Task details:
Show me every line in the listing that has the word "Infiniti".

*** Opening of Provided records ***

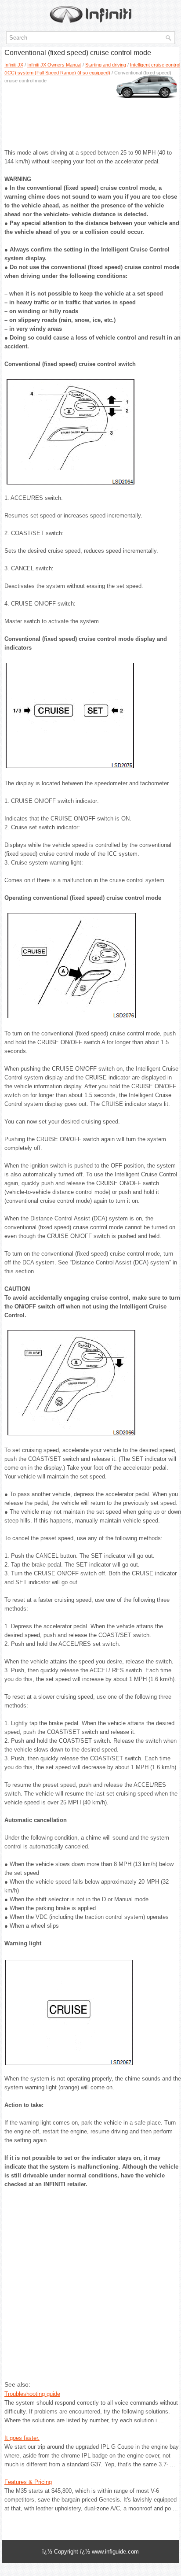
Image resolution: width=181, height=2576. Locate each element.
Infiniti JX (13, 64)
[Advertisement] (90, 113)
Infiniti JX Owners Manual (54, 64)
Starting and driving (105, 64)
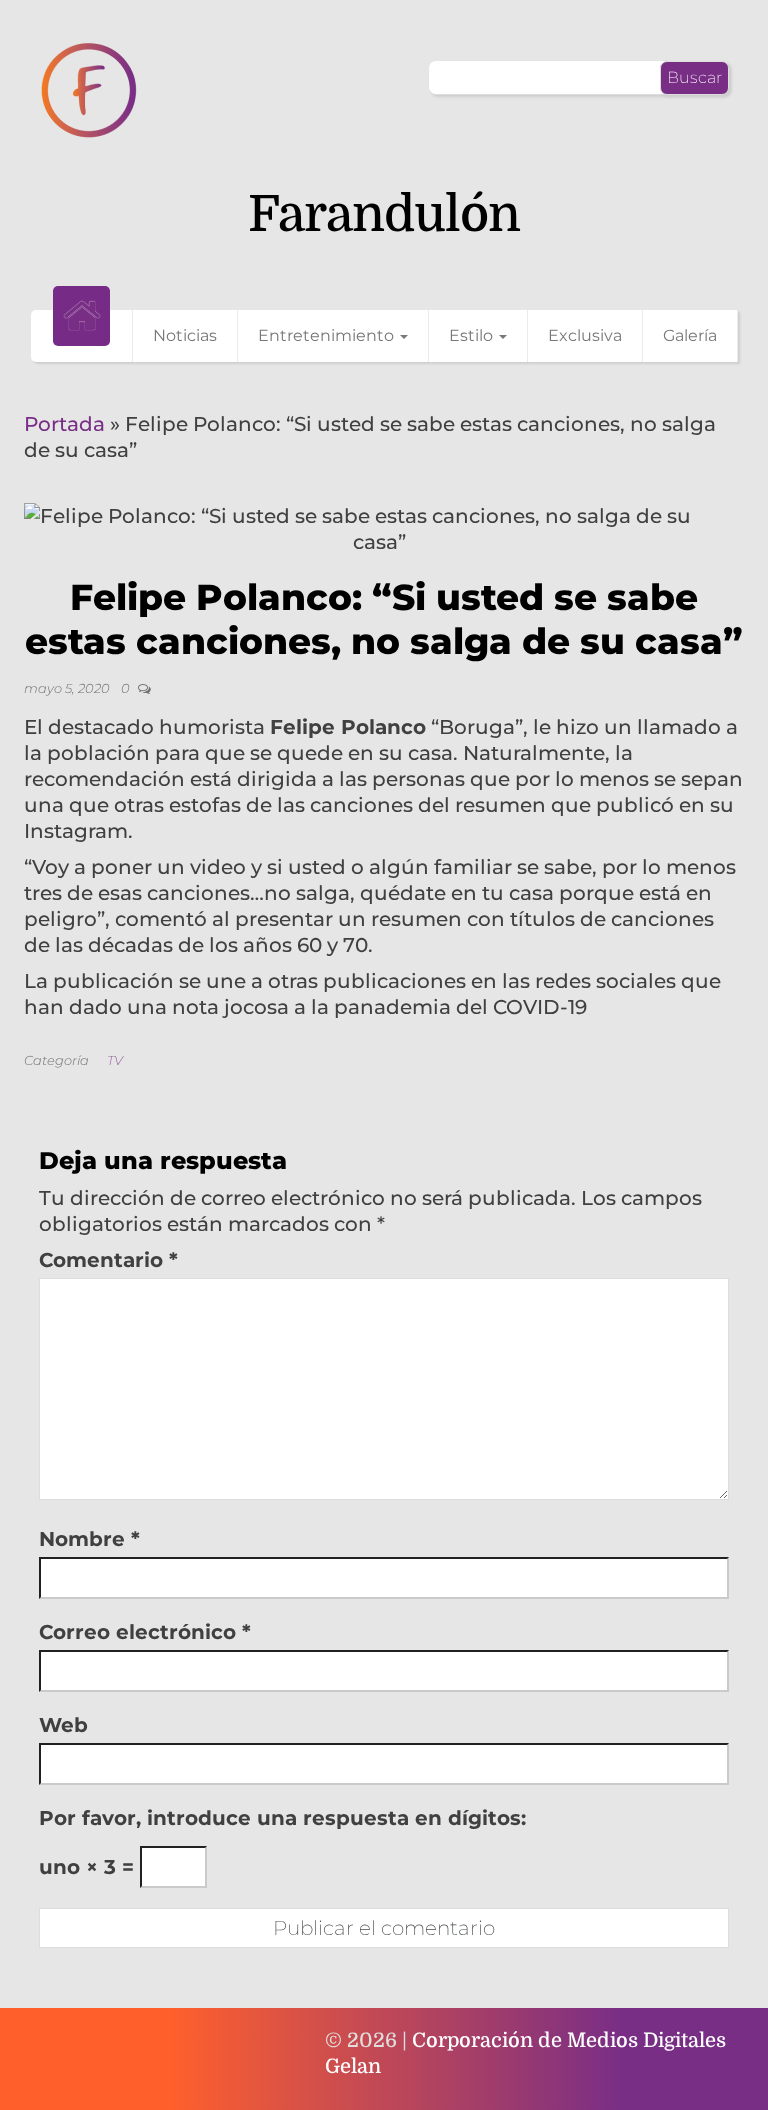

*** Close of Provided records ***

Result of this exercise:
Infiniti JX (13, 64)
Infiniti JX Owners Manual (54, 64)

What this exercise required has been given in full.